Task statement
Each line in the entries below that holds the string "computer" is to be listed.

___ Data for this task ___

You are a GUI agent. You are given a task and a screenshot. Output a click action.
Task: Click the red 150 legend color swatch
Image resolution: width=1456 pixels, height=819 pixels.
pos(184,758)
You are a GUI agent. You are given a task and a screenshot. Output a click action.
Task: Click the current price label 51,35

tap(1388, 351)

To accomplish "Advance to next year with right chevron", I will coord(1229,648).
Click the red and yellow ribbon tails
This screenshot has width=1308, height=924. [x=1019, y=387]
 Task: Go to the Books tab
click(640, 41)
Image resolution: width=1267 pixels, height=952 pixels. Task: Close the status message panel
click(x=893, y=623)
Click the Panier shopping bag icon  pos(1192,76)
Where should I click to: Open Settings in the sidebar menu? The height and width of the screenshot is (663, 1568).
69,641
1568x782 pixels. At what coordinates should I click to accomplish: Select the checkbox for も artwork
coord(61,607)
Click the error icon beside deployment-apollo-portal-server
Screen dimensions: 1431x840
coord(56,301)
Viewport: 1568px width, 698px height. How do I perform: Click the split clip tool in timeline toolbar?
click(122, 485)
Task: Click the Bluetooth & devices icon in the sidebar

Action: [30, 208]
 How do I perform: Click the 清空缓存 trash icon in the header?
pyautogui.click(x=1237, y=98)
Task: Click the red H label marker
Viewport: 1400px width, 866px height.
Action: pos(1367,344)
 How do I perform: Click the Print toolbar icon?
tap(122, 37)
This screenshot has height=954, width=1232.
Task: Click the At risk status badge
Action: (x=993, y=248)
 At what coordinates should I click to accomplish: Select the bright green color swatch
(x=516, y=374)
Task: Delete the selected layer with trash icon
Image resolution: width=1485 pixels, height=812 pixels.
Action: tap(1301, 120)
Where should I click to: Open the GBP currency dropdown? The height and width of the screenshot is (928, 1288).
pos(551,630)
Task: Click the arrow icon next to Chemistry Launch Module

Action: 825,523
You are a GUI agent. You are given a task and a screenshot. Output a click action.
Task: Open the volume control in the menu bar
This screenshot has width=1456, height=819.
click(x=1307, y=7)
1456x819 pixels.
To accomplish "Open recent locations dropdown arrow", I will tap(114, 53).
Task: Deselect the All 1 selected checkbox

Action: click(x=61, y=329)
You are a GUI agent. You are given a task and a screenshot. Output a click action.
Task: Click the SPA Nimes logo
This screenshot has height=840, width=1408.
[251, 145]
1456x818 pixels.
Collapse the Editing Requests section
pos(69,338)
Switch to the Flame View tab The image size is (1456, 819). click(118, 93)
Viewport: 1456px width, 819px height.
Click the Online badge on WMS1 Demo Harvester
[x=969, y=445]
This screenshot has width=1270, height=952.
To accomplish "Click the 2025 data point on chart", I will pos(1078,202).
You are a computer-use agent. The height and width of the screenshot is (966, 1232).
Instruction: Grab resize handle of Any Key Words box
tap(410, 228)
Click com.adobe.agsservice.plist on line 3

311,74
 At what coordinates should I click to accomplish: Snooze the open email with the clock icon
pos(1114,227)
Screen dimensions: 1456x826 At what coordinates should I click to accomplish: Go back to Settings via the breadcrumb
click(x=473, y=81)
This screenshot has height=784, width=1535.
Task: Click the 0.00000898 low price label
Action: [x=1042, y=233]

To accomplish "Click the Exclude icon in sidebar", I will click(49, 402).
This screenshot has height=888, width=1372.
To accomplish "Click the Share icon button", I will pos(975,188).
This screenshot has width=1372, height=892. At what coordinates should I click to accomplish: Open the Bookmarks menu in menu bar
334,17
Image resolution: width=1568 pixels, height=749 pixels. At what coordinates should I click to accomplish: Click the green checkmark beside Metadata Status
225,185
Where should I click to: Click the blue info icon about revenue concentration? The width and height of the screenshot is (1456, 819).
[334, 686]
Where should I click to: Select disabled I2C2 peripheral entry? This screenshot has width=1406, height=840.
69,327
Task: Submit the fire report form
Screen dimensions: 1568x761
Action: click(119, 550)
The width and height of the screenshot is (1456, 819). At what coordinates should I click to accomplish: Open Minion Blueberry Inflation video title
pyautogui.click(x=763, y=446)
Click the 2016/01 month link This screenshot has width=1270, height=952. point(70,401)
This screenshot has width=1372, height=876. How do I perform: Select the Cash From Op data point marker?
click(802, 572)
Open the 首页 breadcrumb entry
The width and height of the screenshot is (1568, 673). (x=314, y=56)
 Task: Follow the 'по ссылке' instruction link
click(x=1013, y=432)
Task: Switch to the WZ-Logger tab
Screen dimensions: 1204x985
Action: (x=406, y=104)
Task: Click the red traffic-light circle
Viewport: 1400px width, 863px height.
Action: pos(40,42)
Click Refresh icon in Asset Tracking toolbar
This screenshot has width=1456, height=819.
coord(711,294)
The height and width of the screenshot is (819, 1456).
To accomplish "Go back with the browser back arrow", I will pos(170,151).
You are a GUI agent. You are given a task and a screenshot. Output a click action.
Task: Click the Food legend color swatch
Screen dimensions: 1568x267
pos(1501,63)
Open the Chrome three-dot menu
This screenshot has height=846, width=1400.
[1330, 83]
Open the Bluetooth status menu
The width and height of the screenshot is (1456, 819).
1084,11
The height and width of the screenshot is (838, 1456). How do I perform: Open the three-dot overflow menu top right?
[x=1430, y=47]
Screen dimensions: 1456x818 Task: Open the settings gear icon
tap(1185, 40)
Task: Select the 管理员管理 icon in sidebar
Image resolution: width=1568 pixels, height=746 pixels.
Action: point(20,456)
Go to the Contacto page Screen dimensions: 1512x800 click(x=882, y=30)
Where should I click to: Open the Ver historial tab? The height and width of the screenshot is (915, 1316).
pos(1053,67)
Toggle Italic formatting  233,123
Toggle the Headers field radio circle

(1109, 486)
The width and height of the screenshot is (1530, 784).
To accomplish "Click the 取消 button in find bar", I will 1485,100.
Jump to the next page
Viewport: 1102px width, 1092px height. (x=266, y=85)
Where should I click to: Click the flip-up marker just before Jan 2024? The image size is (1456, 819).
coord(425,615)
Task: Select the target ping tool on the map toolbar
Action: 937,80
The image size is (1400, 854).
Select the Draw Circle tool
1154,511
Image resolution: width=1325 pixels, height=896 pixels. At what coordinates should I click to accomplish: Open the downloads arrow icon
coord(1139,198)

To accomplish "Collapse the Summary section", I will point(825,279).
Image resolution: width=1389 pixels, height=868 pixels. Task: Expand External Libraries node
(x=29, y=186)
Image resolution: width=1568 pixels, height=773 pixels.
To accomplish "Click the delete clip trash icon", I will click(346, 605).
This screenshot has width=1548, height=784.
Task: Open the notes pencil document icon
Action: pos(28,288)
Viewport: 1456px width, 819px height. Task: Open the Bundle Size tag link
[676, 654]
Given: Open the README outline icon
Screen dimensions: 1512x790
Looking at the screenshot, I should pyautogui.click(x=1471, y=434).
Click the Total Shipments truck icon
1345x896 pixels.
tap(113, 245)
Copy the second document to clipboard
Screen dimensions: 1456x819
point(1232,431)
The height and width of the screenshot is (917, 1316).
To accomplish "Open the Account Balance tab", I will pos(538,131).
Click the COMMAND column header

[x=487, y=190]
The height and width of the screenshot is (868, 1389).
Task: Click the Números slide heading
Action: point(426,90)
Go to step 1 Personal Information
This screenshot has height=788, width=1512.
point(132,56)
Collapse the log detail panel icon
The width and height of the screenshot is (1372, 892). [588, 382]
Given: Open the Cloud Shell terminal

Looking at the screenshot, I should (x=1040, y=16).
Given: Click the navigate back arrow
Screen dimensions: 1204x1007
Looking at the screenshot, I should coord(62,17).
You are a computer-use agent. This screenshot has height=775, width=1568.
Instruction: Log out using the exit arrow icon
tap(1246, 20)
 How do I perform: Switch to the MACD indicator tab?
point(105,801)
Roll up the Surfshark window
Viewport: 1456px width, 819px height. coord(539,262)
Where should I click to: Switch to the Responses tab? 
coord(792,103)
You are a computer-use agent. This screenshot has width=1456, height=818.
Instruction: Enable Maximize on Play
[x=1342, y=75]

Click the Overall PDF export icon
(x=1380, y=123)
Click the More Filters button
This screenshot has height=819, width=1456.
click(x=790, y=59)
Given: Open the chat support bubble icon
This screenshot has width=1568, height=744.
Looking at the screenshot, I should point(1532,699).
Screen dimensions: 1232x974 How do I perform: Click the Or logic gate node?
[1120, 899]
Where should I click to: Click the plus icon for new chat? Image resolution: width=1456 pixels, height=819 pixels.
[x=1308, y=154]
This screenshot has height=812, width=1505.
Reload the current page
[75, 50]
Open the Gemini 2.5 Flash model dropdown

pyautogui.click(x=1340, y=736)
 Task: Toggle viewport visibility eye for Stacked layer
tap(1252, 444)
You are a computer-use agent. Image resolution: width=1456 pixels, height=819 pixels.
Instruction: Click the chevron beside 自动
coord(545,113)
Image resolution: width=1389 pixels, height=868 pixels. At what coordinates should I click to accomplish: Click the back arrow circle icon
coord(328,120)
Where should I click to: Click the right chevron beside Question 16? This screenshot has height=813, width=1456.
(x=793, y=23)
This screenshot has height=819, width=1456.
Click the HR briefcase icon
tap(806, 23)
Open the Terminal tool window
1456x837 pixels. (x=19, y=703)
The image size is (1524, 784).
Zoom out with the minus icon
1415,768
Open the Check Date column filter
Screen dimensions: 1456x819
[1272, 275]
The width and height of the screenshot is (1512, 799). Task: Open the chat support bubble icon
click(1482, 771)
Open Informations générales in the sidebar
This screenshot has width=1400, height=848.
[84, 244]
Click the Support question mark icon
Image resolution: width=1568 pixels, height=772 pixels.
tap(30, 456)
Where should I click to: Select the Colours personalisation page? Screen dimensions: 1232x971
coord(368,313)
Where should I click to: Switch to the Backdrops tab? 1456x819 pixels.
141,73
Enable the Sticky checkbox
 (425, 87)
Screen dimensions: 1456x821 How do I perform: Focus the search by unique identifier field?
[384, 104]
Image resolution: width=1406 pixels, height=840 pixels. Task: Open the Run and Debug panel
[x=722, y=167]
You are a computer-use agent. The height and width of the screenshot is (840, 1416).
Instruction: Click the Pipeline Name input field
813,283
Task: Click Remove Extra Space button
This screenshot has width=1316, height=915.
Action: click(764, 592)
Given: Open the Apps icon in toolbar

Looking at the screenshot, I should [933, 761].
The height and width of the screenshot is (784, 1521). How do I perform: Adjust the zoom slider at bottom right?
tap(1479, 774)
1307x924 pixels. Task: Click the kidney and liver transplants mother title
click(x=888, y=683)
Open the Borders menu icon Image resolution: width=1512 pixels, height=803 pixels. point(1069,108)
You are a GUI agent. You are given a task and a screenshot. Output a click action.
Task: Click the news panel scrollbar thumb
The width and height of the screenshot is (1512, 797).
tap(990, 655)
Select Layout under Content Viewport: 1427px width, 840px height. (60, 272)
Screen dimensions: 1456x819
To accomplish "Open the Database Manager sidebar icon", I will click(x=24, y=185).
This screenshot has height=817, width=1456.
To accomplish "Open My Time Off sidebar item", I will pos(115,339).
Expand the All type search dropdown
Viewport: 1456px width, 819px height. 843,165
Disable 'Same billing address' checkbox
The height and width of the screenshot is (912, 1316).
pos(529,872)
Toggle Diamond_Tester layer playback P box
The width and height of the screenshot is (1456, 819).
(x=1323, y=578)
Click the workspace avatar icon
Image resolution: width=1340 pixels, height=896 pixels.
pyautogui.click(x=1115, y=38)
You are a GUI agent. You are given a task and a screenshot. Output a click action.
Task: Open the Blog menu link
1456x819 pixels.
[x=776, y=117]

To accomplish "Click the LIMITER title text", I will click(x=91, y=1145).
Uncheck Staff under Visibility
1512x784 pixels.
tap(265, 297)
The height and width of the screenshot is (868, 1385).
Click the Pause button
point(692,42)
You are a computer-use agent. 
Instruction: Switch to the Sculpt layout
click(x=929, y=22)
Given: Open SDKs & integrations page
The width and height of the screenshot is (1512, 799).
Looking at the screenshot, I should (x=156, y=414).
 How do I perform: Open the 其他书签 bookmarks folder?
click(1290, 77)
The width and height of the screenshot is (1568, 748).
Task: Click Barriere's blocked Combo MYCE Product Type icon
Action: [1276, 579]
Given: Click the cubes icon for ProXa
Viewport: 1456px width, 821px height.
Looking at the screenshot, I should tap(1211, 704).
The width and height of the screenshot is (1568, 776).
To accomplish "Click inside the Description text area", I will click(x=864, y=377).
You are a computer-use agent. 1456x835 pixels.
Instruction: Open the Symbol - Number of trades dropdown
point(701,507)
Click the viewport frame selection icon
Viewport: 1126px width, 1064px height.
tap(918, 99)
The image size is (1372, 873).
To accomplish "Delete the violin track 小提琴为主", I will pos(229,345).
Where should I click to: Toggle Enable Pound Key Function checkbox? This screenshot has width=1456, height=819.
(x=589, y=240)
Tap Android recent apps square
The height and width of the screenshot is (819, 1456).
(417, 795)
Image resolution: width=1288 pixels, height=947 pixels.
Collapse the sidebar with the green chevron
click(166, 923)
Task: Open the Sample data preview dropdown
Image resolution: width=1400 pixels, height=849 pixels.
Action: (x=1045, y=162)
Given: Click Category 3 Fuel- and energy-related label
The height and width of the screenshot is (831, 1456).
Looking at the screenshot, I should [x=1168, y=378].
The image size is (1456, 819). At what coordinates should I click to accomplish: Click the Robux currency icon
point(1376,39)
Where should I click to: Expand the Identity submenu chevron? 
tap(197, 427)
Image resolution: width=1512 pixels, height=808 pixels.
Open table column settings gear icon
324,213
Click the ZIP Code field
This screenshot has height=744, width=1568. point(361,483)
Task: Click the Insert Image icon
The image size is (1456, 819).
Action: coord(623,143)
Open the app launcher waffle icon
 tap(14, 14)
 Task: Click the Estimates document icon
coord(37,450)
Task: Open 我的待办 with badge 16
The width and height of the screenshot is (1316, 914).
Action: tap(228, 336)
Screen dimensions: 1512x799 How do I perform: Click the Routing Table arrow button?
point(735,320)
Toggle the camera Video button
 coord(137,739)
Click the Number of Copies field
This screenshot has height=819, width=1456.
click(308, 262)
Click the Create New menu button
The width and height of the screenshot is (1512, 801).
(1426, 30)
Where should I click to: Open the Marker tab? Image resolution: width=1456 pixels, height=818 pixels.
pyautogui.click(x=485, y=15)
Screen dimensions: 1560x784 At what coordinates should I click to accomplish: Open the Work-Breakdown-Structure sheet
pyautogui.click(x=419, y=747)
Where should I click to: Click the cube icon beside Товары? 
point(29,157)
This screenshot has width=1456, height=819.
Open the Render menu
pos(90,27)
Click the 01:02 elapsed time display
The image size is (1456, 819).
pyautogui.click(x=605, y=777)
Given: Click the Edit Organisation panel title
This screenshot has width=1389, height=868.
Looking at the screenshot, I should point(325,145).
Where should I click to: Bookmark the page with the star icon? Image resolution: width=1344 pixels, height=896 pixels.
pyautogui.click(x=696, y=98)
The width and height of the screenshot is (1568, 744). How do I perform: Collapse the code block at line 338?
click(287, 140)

___

Your solution
You are a computer-use agent. The height and width of the screenshot is (966, 1232).
You are a computer-use agent. This screenshot has height=775, width=1568.
You are a computer-use agent. This screenshot has width=1456, height=818.
You are a computer-use agent. Image resolution: width=1456 pixels, height=819 pixels.
You are a computer-use agent. The height and width of the screenshot is (840, 1416).
You are a computer-use agent. 
You are a computer-use agent. 1456x835 pixels.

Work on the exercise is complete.